San Francisco’s ADU effort now offers a test case for cities wanting more housing at a range of affordability levels. Creating ADUs within existing apartment buildings requires significant effort to balance the needs of residents, owners, neighbors, investors and the community. San Francisco is beginning to demonstrate that this process can work in one of the tightest housing markets in the U.S.
Adding ADUs is a timely response to market conditions and consumer trends. More and more urban dwellers are seeking smaller living spaces than those they grew up in, and many see value in adding density that reduces a building’s ecological footprint. They also love the walkable retail- and entertainment-rich neighborhoods usually found at the heart of American cities.
The following are among the key elements of San Francisco’s ADU regulations and similar efforts to encourage the development of ADUs elsewhere:
Fast-tracking Reviews. At the San Francisco Planning Department, the goal for ADU plan reviews is three to four months, compared to the standard six months for most plan reviews.
Adding Flexibility to City Guidelines. Regulations put in place decades ago that typically were aimed at new construction need to be made more flexible to encourage the addition of ADUs when older properties are renovated or redeveloped.
Lender, Investor and Industry Support. For ADUs to find larger acceptance, lenders, insurers and the broader real estate community all need to get their arms around the market demand for these units and discover how to make the most of this new opportunity.

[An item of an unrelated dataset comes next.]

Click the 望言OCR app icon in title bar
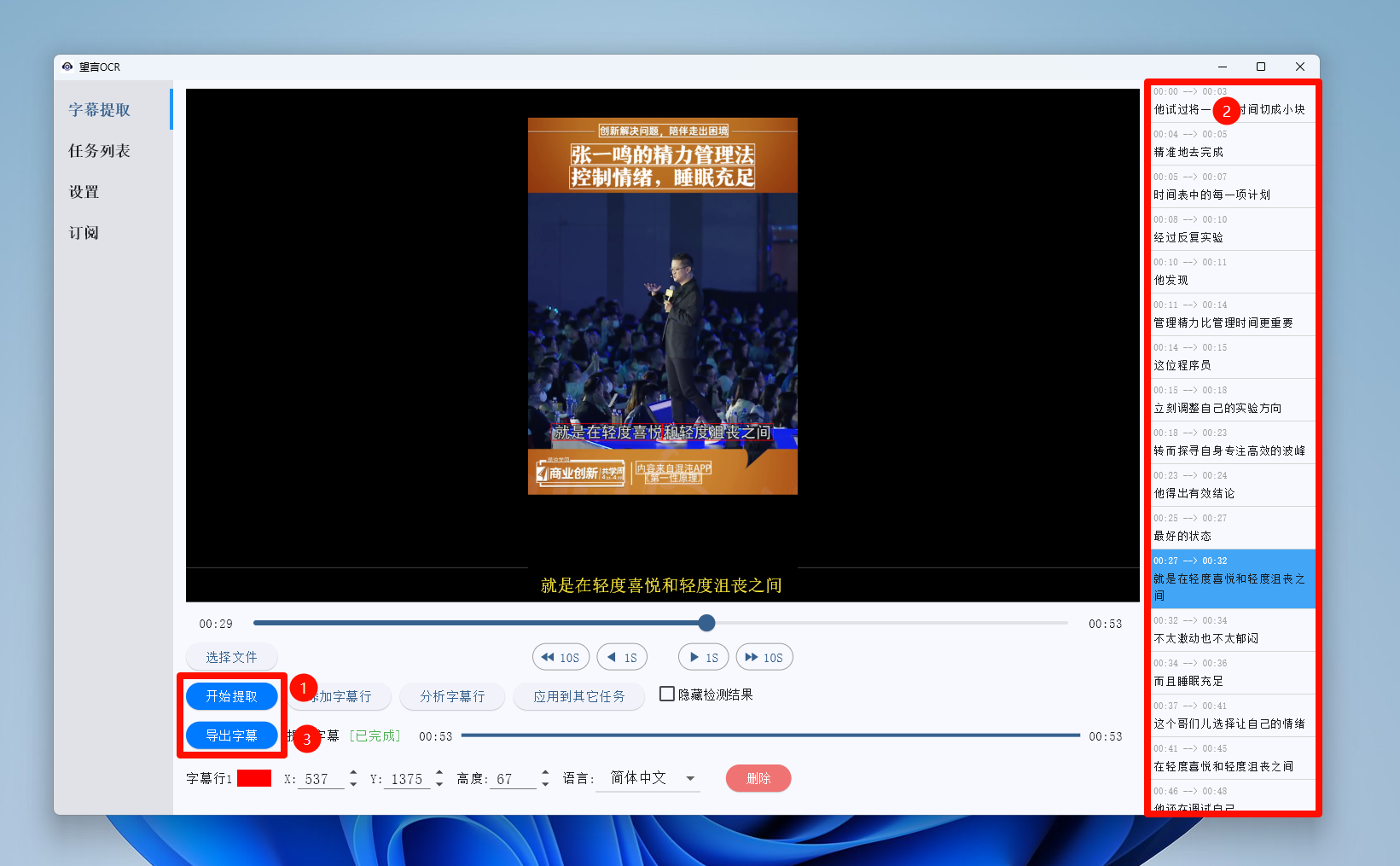 coord(67,67)
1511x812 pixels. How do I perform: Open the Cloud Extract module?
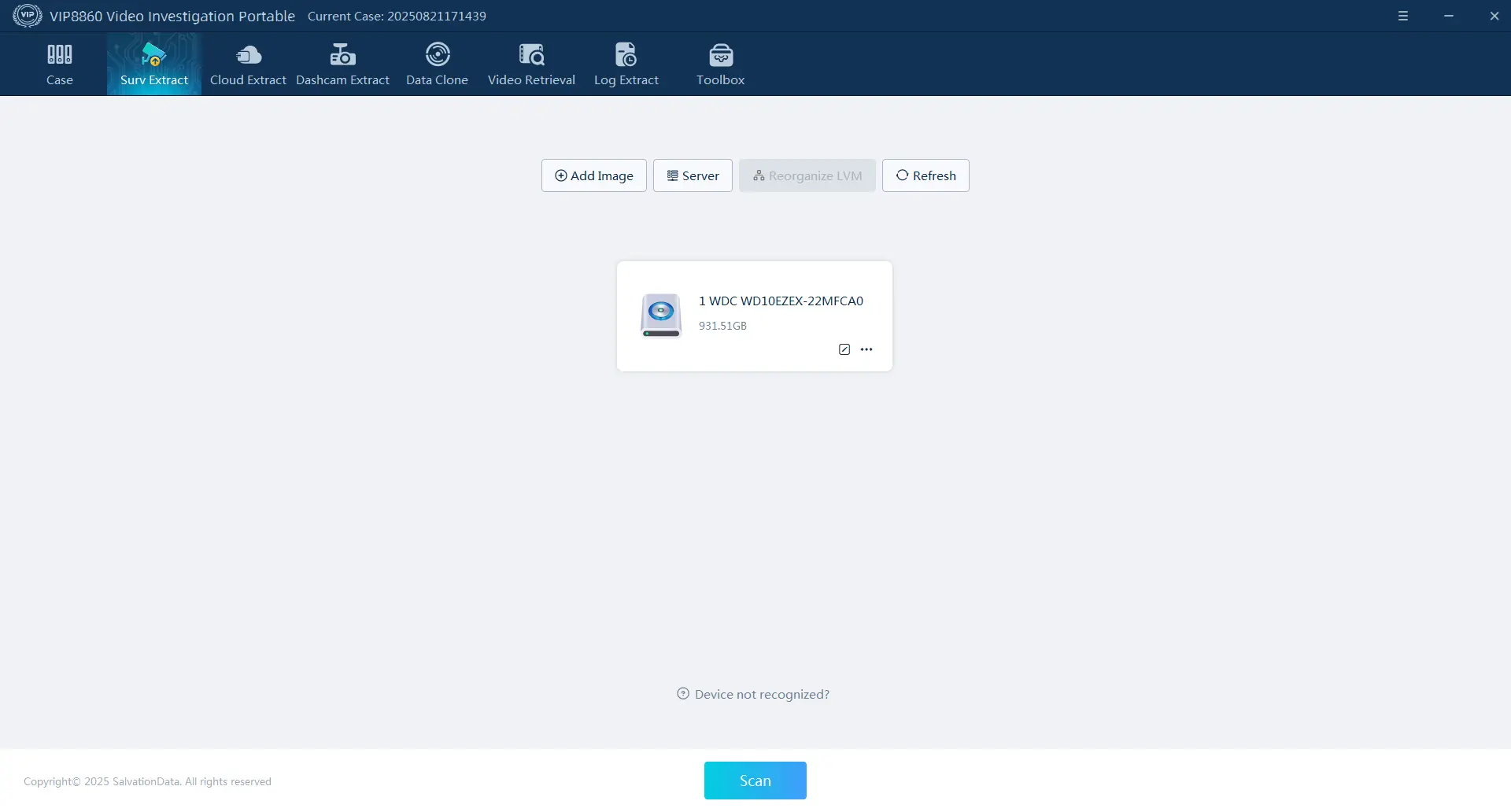[x=248, y=65]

One promising financing tool for ADUs is Property Accessed Clean Energy (PACE) financing. Sausalito, California-based CleanFund, which has a long track record of providing property owners with PACE financing for water, solar and other energy technology systems, is working with the city of San Francisco, the Bay Area Council and other groups to enable property owners to use PACE financing to develop ADUs.
The city has already adopted policies enabling property owners to use PACE financing to retrofit apartment buildings with seismic improvements, energy efficiency or water conservation upgrades, as well as solar energy systems. PACE financing from CleanFund also is currently available for a portion of the cost of adding ADUs. But PACE financing for the full construction costs of ADUs would widen the opportunities for this new source of housing, particularly at buildings owned by the smallest mom-and-pop property owners. This is a natural follow-on from the city’s approval of using 100 percent PACE financing to retrofit earthquake-prone buildings, a process known as soft-story retrofits.
While additional financing sources would help property owners develop more ADUs, Veritas already has several projects underway in San Francisco. At 735 Taylor Street, a 62-unit residential building near Union Square with a Walk Score rating of 99 out of a potential 100, the firm is adding seven new units in former banquet/meeting space. This classic Victorian-style building had a classic problem: While floor plans and resident tastes have changed over the years, the building hadn’t. By redeveloping underutilized portions of the interior, the company is adding modern amenities as well as ADUs.
The city’s ADU legislation has made it possible for Veritas to create new housing while preserving the building’s historic character, at a cost less than that of comparable new construction in San Francisco. In another example, 1750 Golden Gate Avenue, the firm is converting underutilized garage and storage space to create two new apartments scheduled to open in 2018.
Over the next five years, Veritas would like to develop some 200 to 400 ADUs in more than 100 multifamily and mixed-use multifamily and retail buildings throughout San Francisco. The experience will be a test case for innovation that can be tailored to other cities with housing crises, as well as an example for smaller property owners in San Francisco and elsewhere.